Der Fiskus darf auch mal Fehler machen

Als Steuerpflichtiger müssen Sie im Prinzip darauf achten, dass Sie Steuerunterlagen wie Anträge, Erklärungen, Beschwerden usw. rechtzeitig dem richtigen Dienst vorlegen. Ein verpasster Termin ist unwiderruflich, doch ein Dokument an den verkehrten Dienst schicken, dies kann in vielen Fällen noch berichtigt werden. Aber auch der Fiskus darf derartige Fehler machen.

Fakten

Ein Steuerpflichtiger hatte vergessen, seine Erklärungen rechtzeitig oder korrekt einzureichen. Der Fiskus besteuerte ihn ausgehend von den Daten, die er hatte. Der Regionaldirektor gab dem Steuerpflichtigen Recht und entschied, die Veranlagung erneut zu tätigen, dann jedoch auf Basis besserer Informationen.

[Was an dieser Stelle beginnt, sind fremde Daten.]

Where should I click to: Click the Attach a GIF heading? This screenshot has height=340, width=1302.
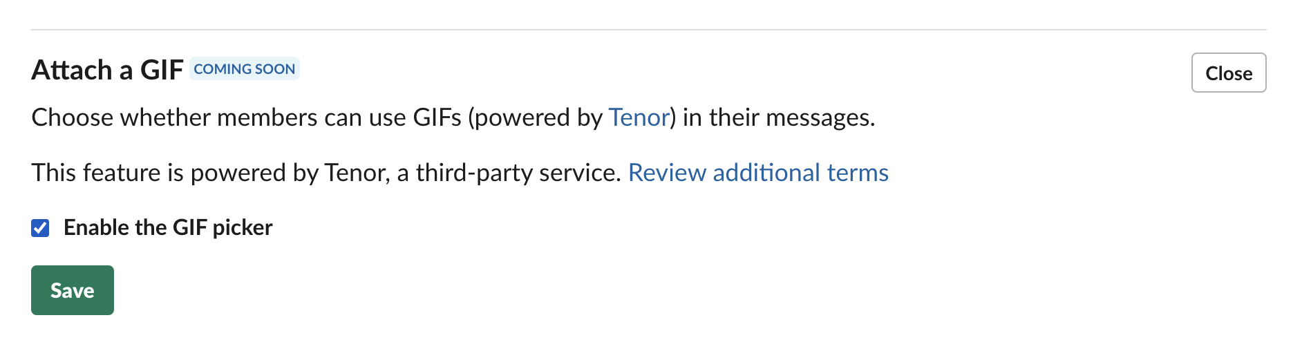click(107, 70)
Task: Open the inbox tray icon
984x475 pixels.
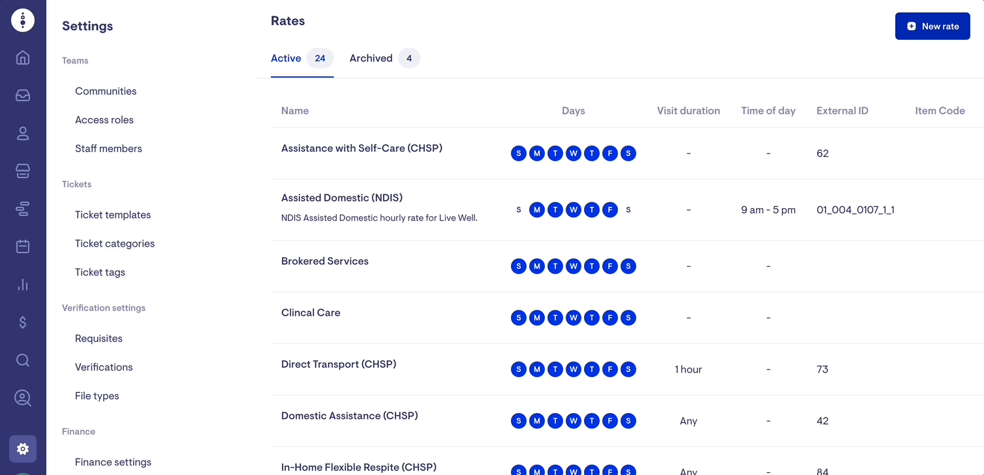Action: 23,95
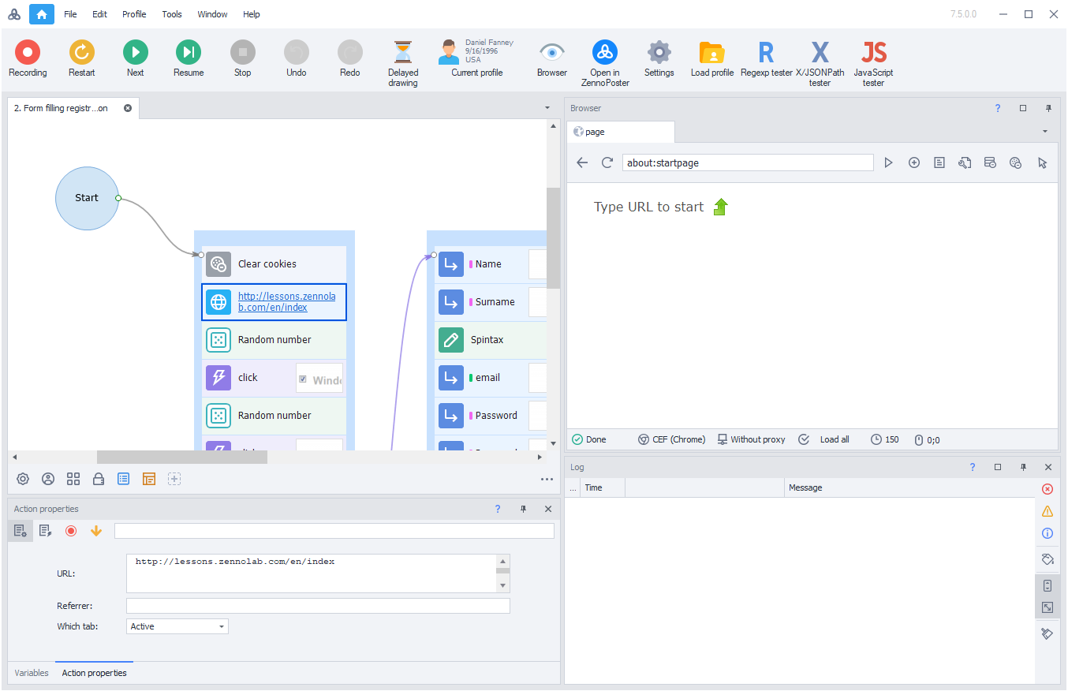Switch to the Variables tab
1068x691 pixels.
[32, 673]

Der Steuerpflichtige war damit nicht einverstanden und ging vor den Richter, der ihm aber Unrecht gab. Die Steuerverwaltung schickte also eine neue Veranlagung. Der Steuerpflichtige ging erneut vor den Richter, doch dieser Richter entschied, dass die Frist für die Forderung verstrichen war, und verwarf daraufhin den Antrag.

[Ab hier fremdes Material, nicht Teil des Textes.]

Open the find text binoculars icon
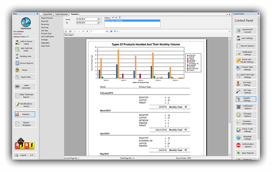Screen dimensions: 272x172 pos(111,31)
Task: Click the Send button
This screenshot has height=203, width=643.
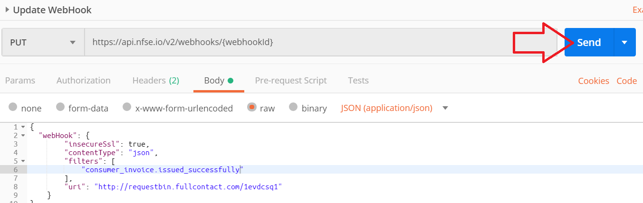Action: pyautogui.click(x=589, y=42)
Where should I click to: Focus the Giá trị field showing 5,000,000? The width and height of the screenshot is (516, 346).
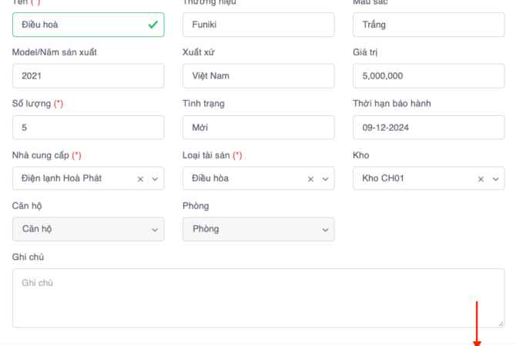(428, 76)
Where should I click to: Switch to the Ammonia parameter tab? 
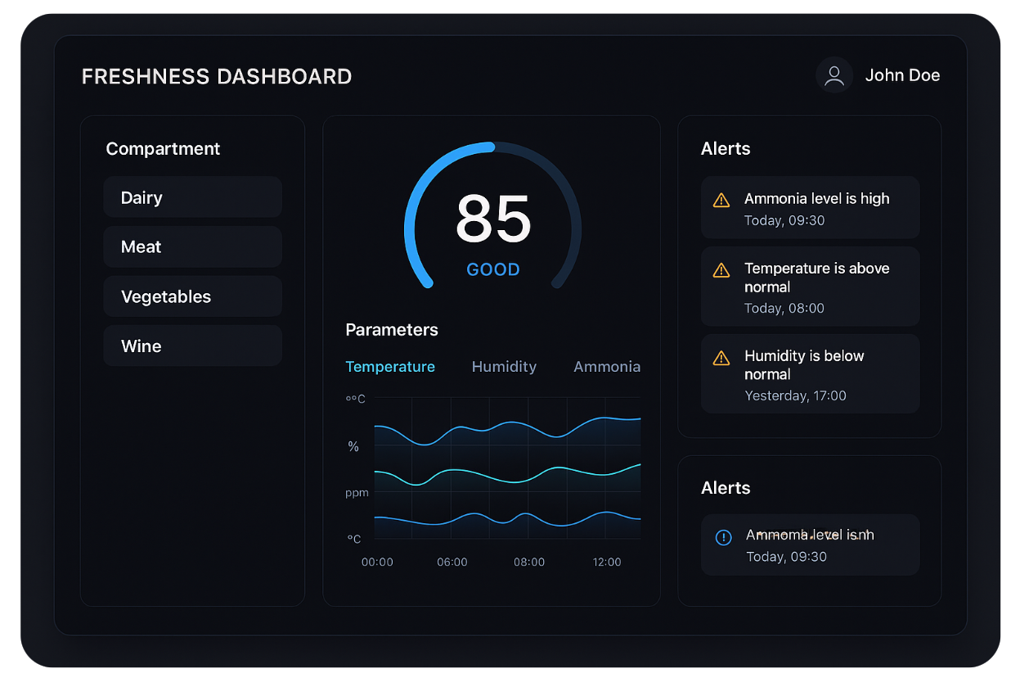(x=607, y=367)
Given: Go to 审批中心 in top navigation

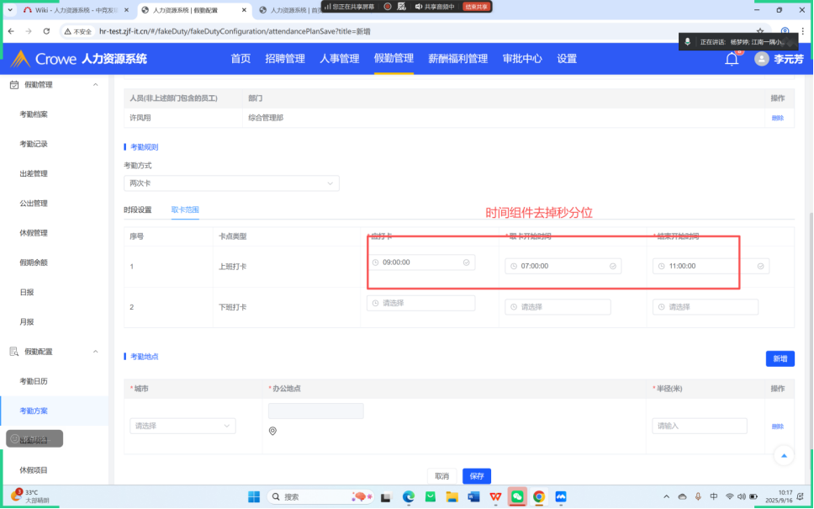Looking at the screenshot, I should 522,59.
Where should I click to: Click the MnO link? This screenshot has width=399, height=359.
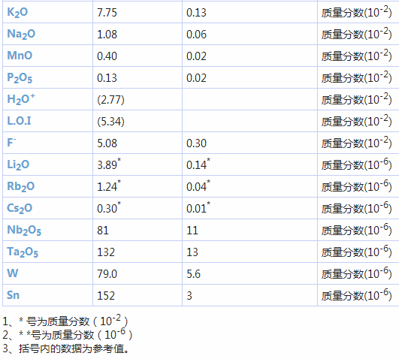pyautogui.click(x=20, y=56)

Den Rechtsanwalt vergessen

Es schien jedoch so, dass der Steuerpflichtige darum gebeten hatte, den regionalen Entscheid nicht nur ihm zuzustellen, sondern auch seinem Rechtsberater. Laut einer internen Regel der Steuerverwaltung ist es so, dass, wenn der Steuerpflichtige von einem Rechtsberater vertreten wird, dieser eine Kopie der Entscheide erhält. Dies war in dem Fall nicht geschehen. Der Steuerpflichtige hatte zwar den Entscheid erhalten, der Anwalt nicht. Laut ihm hatte die Frist für die Forderung deshalb auch noch überhaupt nicht angefangen.

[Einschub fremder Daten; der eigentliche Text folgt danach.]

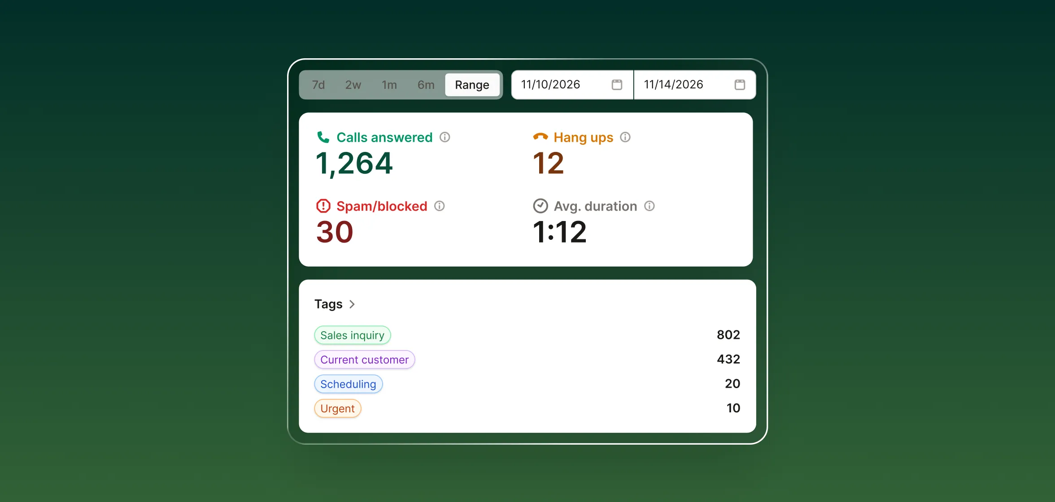1055x502 pixels.
Task: Click the Avg. duration clock icon
Action: coord(541,206)
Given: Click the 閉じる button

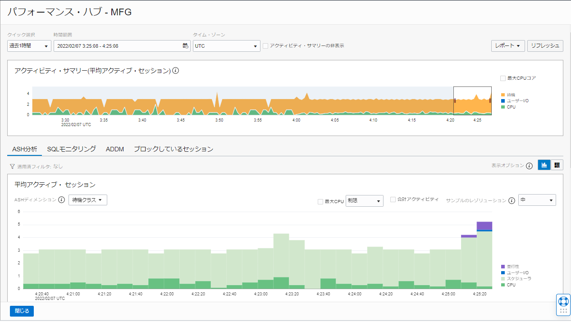Looking at the screenshot, I should point(21,311).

In der Vergangenheit wurden diese Angelegenheiten noch vor Gericht gebracht, doch die Frage wurde nie so deutlich geklärt wie in diesem Fall. Darf ein Steuerpflichtiger damit rechnen, dass sein Anwalt, der ihn bis dato noch immer rechtlich vertreten hatte, eine Kopie sämtlicher Entscheidungen erhält, damit er gemäß seinem allgemeinen Mandat das Notwendige veranlassen kann, um die Interessen seines Klienten zu beherzigen?

Ordentliche Verwaltung

Es ist die Rede von ordentlicher Verwaltung, wenn Ämter (Steuerverwaltung oder eine andere behördliche Instanz) durch eine bestimmte Haltung bestimmte Erwartungen hervorruft. Dies wird seit Jahren in der Rechtslehre und Rechtsprechung debattiert. Der Kassationshof vertritt im Allgemeinen die Meinung, dass der „Legalitätsgrundsatz“ Vorrang gegenüber den Prinzipien der ordentlichen Verwaltung hat. Eine ungesetzliche Haltung kann nicht rechtschaffenen Erwartungen beim Bürger führen.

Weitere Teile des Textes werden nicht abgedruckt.